I may have disagreed with your overall post, but the 'quoted' is funny.  All these years and I've never thought of that saying in that particular way!

@Diamondback 2/2 -
Disagree because regardless of rank, but especially when we are getting up in the "Generals", the opportunity to be held hostage for secrets (or certain decisions) is very real.  And not necessarily only by foreign operatives -   I'd not put it past a "buddy" to demand a favorable assignment, promotion, etc because (s)he happened upon the General's backdoor action.


----------



## Il Duce (Dec 17, 2016)

I know several people who served under now LTC(R) Haight.  He had an affair with a woman he met when he was a LTC (maybe a BN CDR) who was a contractor in IZ.  They led a 'swinger' lifestyle in the sense that she procured additional partners for him through swinging clubs and internet sites in all of his subsequent assignments and his wife apparently didn't know anything about it (they were active members of the Mormon church).  I guess after he broke up with his mistress she did not take it well and started talking.

What's interesting to me about this is that reduction is an administrative action by Army leadership.  The success of the Army in actually prosecuting and holding senior people responsible for this type of behavior (the way they consistently do for junior personnel) is very poor.  The anecdotal evidence that comes to mind is the ADC of the 82nd that was court martialed a few years ago and the 173rd CDR very similarly - both got off very lightly as I remember.


----------



## Marauder06 (Dec 17, 2016)

Sinclair (ADC of 82nd) was fined 20k, pled guilty to a number of offenses, and got busted two pay grades.  Johnson (the 173rd commander) got busted back to LTC, fined $300,000, and has convictions for fraud and bigamy.  Those don't seem like light punishments.

If going to jail isn't on the table, then administrative action makes a lot of sense.  It saves the time, money, and public spectacle of a trial and can often have the same end result.

It's common practice, and I think appropriate, for officers convicted of misconduct to be busted back to the highest pay grade at which they served honorably.  That seems to be the case with LTC(R) Haight.


----------



## Red Flag 1 (Dec 17, 2016)

Il Duce said:


> I know several people who served under now LTC(R) Haight.  He had an affair with a woman he met when he was a LTC (maybe a BN CDR) who was a contractor in IZ.  They led a 'swinger' lifestyle in the sense that she procured additional partners for him through swinging clubs and internet sites in all of his subsequent assignments and his wife apparently didn't know anything about it (they were active members of the Mormon church).  I guess after he broke up with his mistress she did not take it well and started talking.
> 
> What's interesting to me about this is that reduction is an administrative action by Army leadership.  The success of the Army in actually prosecuting and holding senior people responsible for this type of behavior (the way they consistently do for junior personnel) is very poor.  The anecdotal evidence that comes to mind is the ADC of the 82nd that was court martialed a few years ago and the 173rd CDR very similarly - both got off very lightly as I remember.

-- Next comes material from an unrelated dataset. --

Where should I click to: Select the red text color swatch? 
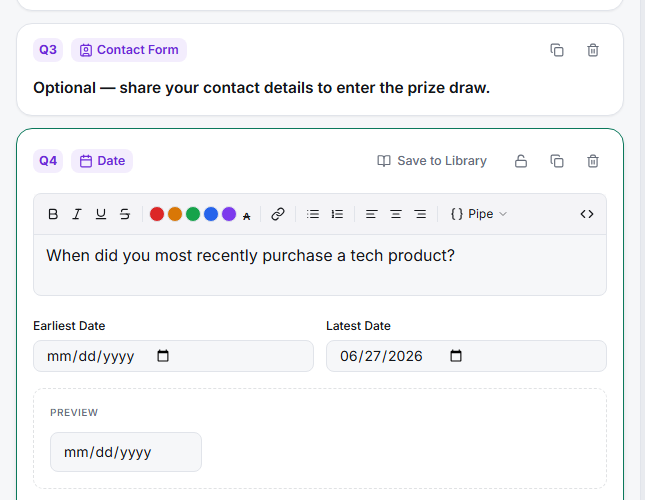(157, 214)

There are probably hundreds of "affairs" going on across all services. If you are caught, something will happen to you. In this case, the new LTC got screwed by his GF via the military management.  His life has just turned to crap. I wonder if he will be able to get the kind of job he was once able to. He is the same person, with all the same skill sets, and management abilities; that he got caught and punished closes many doors. 

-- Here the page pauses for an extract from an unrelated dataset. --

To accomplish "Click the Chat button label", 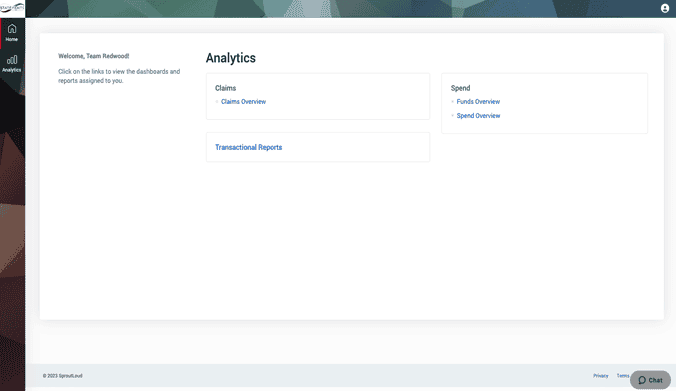I will tap(655, 380).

As bad as this has been for this, and other officers, it won't make a dent in the number of guys that are stepping out.


----------



## Gunz (Dec 17, 2016)

TLDR20 said:


> Being gay doesn't allow you to have marital indiscretion. Gay people that are married fall under the same rules as everyone else.



Are the rules about infidelity for officers the same for NCOs and enlisteds? I would think the penalties would increase with rank.


----------



## CDG (Dec 17, 2016)

I agree with @Diamondback 2/2 that the UCMJ article on affairs is ridiculous.  It's none of the DoDs business who someone is fucking, unless it affects work.  If they get sucked in by a honeypot, that's an entirely different issue.  Outside of Tom Clancy novels, when was the last time that happened?  The notion that an affair, or being a swinger, will lead to foreign intelligence exploitation is quite a leap.  I would like to see that particular article removed from the UCMJ.  With all of the other issues going on, wasting time and resources on prosecuting those who have affairs is pointless, IMHO.


----------



## Red Flag 1 (Dec 17, 2016)

T


----------



## pardus (Dec 17, 2016)

Red Flag 1 said:


> The precocial view would follow the broken vow of marriage as perhaps the first domino to fall. Once that goes, will other promises be broken? I'm just saying.

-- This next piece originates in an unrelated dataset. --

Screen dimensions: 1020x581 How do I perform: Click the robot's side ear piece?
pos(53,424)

I'm sure that is probably one reason for it. I've always thought the ban on anything but penis+vagina to be illegal, absurd. That must have been fueled by puritan fervor.


----------



## CDG (Dec 18, 2016)

Red Flag 1 said:


> The precocial view would follow the broken vow of marriage as perhaps the first domino to fall. Once that goes, will other promises be broken? I'm just saying.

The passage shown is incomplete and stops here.